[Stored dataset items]
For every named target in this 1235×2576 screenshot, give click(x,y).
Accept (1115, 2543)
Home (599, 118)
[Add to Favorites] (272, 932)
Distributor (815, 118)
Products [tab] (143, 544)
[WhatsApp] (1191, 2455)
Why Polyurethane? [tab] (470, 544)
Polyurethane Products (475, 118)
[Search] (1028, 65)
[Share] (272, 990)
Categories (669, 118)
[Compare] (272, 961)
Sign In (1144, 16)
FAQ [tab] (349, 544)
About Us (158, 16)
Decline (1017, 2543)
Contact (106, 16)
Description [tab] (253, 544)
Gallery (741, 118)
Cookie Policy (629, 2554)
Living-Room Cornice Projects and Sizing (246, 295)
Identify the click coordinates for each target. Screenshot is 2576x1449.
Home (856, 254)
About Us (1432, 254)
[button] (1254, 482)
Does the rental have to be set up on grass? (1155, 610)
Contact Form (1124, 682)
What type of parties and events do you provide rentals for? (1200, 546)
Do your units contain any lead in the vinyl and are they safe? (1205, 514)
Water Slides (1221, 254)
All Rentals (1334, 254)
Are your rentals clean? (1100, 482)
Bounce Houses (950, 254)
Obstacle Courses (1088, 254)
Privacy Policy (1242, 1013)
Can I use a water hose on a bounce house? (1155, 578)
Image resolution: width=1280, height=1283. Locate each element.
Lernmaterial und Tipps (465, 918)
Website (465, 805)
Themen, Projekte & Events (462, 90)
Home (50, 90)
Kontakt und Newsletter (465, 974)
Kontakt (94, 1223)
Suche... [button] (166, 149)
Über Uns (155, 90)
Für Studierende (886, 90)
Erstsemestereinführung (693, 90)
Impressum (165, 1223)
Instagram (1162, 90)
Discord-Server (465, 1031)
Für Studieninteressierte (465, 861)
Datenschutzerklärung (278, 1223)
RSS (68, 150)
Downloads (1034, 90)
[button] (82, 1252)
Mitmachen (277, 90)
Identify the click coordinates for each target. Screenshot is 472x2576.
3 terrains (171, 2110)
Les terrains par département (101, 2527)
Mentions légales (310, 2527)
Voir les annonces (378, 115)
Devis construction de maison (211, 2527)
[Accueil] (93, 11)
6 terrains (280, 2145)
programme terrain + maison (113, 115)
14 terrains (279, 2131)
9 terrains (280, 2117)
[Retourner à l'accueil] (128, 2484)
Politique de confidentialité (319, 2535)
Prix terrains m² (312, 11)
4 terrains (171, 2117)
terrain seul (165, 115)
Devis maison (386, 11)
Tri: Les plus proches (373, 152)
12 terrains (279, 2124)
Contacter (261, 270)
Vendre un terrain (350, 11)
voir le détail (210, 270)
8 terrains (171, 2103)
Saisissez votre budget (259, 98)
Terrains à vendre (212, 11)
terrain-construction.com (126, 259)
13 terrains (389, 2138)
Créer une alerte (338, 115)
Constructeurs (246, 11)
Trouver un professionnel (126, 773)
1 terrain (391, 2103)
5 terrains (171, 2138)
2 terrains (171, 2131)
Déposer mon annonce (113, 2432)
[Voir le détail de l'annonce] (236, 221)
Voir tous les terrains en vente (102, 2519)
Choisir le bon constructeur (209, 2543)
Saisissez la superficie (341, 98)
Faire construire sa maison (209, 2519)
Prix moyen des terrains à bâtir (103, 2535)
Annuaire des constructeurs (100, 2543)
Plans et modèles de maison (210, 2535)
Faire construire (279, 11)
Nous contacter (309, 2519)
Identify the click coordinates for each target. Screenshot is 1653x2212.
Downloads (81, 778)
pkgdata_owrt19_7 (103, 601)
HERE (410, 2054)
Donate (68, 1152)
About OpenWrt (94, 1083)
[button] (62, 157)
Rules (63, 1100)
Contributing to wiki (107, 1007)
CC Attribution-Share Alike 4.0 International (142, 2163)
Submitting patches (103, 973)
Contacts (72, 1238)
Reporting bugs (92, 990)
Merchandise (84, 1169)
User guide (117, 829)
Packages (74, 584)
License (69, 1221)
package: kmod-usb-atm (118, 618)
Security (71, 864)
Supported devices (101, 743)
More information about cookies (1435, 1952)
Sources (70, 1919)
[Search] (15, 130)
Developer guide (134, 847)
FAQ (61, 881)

### PROBLEM TO SOLVE
From the records above, extract exactly and only the lines that begin at the line with "14 terrains (279, 2131)" and stop after the line with "Choisir le bon constructeur (209, 2543)".

### SOLUTION
14 terrains (279, 2131)
9 terrains (280, 2117)
[Retourner à l'accueil] (128, 2484)
Politique de confidentialité (319, 2535)
Prix terrains m² (312, 11)
4 terrains (171, 2117)
terrain seul (165, 115)
Devis maison (386, 11)
Tri: Les plus proches (373, 152)
12 terrains (279, 2124)
Contacter (261, 270)
Vendre un terrain (350, 11)
voir le détail (210, 270)
8 terrains (171, 2103)
Saisissez votre budget (259, 98)
Terrains à vendre (212, 11)
terrain-construction.com (126, 259)
13 terrains (389, 2138)
Créer une alerte (338, 115)
Constructeurs (246, 11)
Trouver un professionnel (126, 773)
1 terrain (391, 2103)
5 terrains (171, 2138)
2 terrains (171, 2131)
Déposer mon annonce (113, 2432)
[Voir le détail de l'annonce] (236, 221)
Voir tous les terrains en vente (102, 2519)
Choisir le bon constructeur (209, 2543)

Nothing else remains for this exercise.